CVE-2026-26189

CVE-2026-26189 is a command injection vulnerability (CWE-78) in the aquasecurity/trivy-action GitHub Action, which runs Trivy to scan Docker container images for vulnerabilities. The issue affects versions 0.31.0 through 0.33.1 and stems from improper handling of action inputs when exporting environment variables. Specifically, the action writes lines like `export VAR=<input>` to a `trivy_envs.txt` file based on user-supplied inputs, then sources this file in `entrypoint.sh` without proper shell escaping. This allows attacker-controlled input containing shell metacharacters, such as `$(...)`, backticks, or other command substitution syntax, to be evaluated.

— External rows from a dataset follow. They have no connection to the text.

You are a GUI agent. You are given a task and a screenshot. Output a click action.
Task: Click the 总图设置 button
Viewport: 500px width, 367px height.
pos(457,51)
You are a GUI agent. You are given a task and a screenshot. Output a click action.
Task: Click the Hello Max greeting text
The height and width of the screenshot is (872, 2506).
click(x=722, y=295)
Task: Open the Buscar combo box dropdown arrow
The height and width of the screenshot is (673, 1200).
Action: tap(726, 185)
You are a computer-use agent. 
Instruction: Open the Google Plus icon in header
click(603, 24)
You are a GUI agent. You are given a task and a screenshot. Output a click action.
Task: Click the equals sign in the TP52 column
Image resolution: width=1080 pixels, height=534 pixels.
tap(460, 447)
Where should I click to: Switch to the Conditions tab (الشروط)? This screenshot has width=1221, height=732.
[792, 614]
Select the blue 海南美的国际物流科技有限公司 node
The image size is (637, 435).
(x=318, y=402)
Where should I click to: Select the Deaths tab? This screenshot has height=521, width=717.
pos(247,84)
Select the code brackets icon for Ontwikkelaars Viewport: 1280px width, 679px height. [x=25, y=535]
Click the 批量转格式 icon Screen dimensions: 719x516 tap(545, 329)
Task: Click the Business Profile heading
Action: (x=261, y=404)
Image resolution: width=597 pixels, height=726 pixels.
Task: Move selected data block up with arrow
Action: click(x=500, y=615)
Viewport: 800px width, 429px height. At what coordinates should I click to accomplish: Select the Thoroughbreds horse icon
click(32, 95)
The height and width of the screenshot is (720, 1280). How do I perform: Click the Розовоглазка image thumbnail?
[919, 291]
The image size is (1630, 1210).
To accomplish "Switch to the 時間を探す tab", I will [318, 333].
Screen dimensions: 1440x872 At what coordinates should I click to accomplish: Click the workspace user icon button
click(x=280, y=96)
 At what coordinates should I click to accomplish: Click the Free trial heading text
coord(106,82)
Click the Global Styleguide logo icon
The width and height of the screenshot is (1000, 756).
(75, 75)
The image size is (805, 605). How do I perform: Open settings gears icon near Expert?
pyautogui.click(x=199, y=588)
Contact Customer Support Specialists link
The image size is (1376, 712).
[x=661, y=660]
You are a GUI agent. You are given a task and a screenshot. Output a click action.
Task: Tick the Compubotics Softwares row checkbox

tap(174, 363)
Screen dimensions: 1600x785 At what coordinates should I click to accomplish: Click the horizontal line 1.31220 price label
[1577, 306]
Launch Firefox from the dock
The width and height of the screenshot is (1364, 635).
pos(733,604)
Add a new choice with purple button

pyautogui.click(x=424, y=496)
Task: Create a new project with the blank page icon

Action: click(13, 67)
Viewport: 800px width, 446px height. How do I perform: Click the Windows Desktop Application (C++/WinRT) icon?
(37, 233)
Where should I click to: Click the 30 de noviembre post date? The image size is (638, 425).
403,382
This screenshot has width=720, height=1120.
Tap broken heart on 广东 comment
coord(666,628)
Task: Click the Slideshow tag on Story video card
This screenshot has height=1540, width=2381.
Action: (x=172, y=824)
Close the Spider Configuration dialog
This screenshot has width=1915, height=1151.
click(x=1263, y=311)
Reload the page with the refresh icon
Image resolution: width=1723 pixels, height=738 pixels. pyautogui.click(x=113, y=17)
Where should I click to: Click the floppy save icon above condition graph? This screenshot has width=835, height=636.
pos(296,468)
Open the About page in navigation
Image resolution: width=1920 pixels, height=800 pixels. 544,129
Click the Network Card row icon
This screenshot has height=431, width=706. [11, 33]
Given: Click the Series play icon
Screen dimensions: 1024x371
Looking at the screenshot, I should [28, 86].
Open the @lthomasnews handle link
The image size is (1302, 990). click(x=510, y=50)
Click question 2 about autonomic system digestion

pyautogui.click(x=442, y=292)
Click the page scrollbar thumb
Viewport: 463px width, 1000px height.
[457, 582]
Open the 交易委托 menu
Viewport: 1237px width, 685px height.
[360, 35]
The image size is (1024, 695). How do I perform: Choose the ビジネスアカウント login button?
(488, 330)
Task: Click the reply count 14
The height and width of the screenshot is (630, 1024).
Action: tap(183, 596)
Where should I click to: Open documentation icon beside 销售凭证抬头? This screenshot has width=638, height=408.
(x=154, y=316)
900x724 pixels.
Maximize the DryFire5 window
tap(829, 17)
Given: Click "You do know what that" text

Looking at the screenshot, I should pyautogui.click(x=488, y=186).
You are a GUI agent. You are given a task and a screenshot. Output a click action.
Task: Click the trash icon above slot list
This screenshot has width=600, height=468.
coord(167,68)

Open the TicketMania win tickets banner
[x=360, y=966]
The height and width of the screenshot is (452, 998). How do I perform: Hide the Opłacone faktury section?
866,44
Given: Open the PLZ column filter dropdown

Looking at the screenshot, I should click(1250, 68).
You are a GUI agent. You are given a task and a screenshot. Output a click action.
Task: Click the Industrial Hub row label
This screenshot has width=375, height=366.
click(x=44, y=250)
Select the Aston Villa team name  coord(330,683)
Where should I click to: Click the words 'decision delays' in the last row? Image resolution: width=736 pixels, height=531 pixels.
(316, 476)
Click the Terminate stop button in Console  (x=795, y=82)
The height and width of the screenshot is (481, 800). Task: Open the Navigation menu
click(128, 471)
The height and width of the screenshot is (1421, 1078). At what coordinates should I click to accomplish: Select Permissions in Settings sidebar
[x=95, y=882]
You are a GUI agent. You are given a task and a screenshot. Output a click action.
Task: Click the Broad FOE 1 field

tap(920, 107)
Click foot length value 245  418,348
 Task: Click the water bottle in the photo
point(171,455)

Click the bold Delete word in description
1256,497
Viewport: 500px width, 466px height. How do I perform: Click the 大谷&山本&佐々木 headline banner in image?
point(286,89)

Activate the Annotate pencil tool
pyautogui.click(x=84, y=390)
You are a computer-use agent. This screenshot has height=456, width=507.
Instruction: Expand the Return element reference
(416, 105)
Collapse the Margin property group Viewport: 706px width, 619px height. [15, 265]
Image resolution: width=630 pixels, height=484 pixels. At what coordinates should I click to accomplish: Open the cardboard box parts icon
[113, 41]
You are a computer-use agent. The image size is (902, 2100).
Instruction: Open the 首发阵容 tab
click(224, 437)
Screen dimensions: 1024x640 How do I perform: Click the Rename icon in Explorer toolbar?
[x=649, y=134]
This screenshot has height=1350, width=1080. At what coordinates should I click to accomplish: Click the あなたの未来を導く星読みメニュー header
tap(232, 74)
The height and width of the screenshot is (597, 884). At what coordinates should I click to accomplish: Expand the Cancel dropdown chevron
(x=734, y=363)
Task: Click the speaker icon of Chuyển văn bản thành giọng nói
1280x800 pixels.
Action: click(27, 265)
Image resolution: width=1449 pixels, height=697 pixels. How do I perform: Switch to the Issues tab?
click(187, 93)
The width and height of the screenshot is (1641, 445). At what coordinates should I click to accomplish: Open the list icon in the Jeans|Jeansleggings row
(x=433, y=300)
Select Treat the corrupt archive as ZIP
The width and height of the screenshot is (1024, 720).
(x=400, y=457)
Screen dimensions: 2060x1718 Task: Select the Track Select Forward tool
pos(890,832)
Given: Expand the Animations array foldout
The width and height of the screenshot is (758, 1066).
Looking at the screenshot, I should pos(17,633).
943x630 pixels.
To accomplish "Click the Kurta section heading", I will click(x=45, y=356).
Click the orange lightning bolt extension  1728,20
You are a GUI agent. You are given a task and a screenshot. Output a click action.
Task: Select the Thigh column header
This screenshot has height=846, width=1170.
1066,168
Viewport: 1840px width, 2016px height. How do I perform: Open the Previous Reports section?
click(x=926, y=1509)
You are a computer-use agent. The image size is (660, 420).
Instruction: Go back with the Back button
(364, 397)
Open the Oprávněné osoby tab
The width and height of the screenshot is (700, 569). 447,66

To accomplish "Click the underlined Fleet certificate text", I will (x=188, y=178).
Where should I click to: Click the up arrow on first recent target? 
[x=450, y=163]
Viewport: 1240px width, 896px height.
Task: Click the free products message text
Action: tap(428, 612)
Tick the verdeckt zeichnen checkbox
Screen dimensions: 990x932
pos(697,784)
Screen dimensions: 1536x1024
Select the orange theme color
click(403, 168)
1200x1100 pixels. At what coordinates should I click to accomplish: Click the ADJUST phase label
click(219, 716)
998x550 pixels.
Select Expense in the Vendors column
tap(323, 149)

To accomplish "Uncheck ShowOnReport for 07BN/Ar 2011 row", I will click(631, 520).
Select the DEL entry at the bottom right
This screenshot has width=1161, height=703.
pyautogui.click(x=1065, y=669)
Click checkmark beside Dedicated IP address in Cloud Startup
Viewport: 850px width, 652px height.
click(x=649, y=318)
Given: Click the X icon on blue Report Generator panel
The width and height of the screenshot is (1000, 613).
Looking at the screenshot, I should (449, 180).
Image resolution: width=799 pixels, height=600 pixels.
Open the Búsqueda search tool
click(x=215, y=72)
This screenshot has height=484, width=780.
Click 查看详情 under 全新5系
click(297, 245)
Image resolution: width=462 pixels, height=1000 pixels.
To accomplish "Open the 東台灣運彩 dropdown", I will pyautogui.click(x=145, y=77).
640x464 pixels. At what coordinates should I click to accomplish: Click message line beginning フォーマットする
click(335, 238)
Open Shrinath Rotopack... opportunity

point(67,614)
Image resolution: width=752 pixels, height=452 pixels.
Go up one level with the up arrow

An attacker who can supply input to a consuming GitHub Actions workflow—such as through access to user-controlled data—can exploit the vulnerability by injecting malicious payloads into any action input written to `trivy_envs.txt`. Successful exploitation leads to arbitrary command execution within the context of the GitHub Actions runner. The CVSS v3.1 base score of 5.9 (AV:N/AC:H/PR:H/UI:N/S:U/C:H/I:H/A:N) reflects a network-vector attack requiring high privileges and high attack complexity, with high impacts on confidentiality and integrity but no availability impact. Workflows not passing attacker-controlled data, those upgraded to patched versions, or those without accessible user input are unaffected.

Mitigation involves upgrading to version 0.34.0, which patches the issue by properly escaping shell values or eliminating the `source ./trivy_envs.txt` pattern. The GitHub security advisory (GHSA-9p44-j4g5-cfx5) and related commits detail the fix, confirming that affected workflows should avoid passing untrusted inputs to the action until patched.